(Interface element records)
▼▼▼

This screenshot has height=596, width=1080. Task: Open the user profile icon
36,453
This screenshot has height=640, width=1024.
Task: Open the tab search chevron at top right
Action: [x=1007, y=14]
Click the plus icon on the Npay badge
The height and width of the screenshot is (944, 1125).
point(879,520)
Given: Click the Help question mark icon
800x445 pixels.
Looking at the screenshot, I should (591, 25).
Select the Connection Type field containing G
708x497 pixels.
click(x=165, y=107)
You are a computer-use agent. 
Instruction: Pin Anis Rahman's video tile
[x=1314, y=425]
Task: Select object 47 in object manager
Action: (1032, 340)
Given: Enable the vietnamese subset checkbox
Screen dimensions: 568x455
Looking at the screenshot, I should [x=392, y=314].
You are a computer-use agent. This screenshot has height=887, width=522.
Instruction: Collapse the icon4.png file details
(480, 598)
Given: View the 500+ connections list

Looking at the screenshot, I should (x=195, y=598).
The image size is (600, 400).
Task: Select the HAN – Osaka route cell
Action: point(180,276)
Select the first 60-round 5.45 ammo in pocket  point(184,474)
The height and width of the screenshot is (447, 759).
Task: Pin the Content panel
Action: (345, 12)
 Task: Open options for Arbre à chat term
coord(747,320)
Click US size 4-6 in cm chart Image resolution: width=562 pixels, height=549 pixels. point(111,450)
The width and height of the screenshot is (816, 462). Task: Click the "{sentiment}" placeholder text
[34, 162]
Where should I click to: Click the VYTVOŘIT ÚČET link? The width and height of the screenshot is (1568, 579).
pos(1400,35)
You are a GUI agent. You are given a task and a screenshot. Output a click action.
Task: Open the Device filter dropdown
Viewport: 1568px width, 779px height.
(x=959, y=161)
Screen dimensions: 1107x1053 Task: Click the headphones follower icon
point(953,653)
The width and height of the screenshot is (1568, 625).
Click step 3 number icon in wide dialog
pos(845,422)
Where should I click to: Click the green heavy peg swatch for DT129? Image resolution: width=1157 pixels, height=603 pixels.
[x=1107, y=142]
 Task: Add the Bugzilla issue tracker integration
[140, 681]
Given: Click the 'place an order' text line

▲▲▲

▶ _STATED GOAL_:
Reproduce the rows word for word, starting with the first line and stopping after the line that contains "point(879,520)". Include both of those lines.

▶ _WRITTEN SOLUTION_:
This screenshot has height=596, width=1080. Task: Open the user profile icon
36,453
This screenshot has height=640, width=1024.
Task: Open the tab search chevron at top right
Action: [x=1007, y=14]
Click the plus icon on the Npay badge
The height and width of the screenshot is (944, 1125).
point(879,520)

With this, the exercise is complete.